Reading passage:
The Key Supply Chain Challenge of Cost Reduction
Supply chain costs often represent a considerable percentage of the sales price of a good or service. Cost savings flow directly to the bottom line.
If net profit on sales is 5%, for example, a reduction in supply chain costs from 9% to 4% (or from 12% to 7%) will double net profits. This is the big attraction and importance of cost reduction in a supply chain: profits can be increased without having to increase sales.
The field for potential reductions is wide open. Given the complex, multi-faceted nature of today’s supply chains, there are many aspects that can be considered for cost savings. However, they cannot necessarily be reduced in isolation. Even if it is important to break a supply chain down into its components to see where the opportunities lie, cost reductions and their impacts must always be assessed for the supply chain as a whole. Otherwise, careless cuts for one part can end up increasing costs elsewhere.
How Much Does Your Supply Chain Cost You Today? And What Should It Cost You?

Set of tasks:
**1.** Decide whether each statement below agrees with the passage on supply chain cost reduction, answering yes or no and quoting the words of the passage that settle it. (a) When net profit on sales is 5%, cutting supply chain costs from 9% to 4% doubles net profits. (b) Supply chain costs can always be reduced in isolation. (c) Profits can be raised through cost reduction only if sales also increase.
**2.** Reproduce the passage on supply chain cost reduction between "The field for" and "It Cost You?", inclusive.
**3.** List every percentage figure that appears in the passage on supply chain cost reduction.

Collected material:
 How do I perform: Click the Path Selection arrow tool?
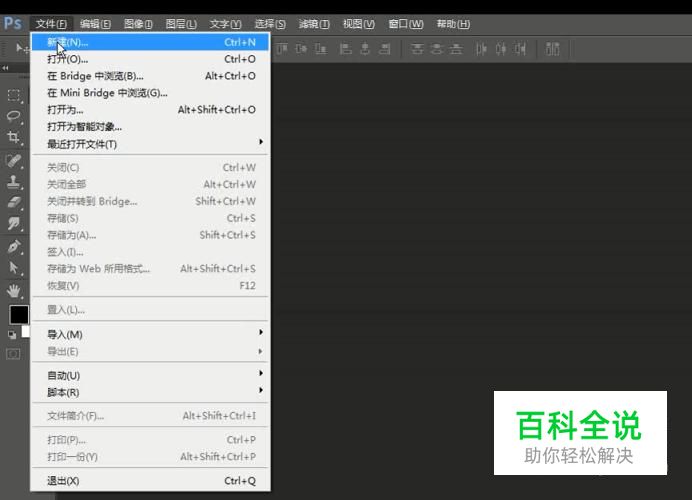(14, 268)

Outputs for the tasks:
**1.**
(a) Yes: "If net profit on sales is 5%, for example, a reduction in supply chain costs from 9% to 4% (or from 12% to 7%) will double net profits."
(b) No: "However, they cannot necessarily be reduced in isolation."
(c) No: "profits can be increased without having to increase sales."

**2.**
The field for potential reductions is wide open. Given the complex, multi-faceted nature of today’s supply chains, there are many aspects that can be considered for cost savings. However, they cannot necessarily be reduced in isolation. Even if it is important to break a supply chain down into its components to see where the opportunities lie, cost reductions and their impacts must always be assessed for the supply chain as a whole. Otherwise, careless cuts for one part can end up increasing costs elsewhere.
How Much Does Your Supply Chain Cost You Today? And What Should It Cost You?

**3.** 5%, 9%, 4%, 12%, 7%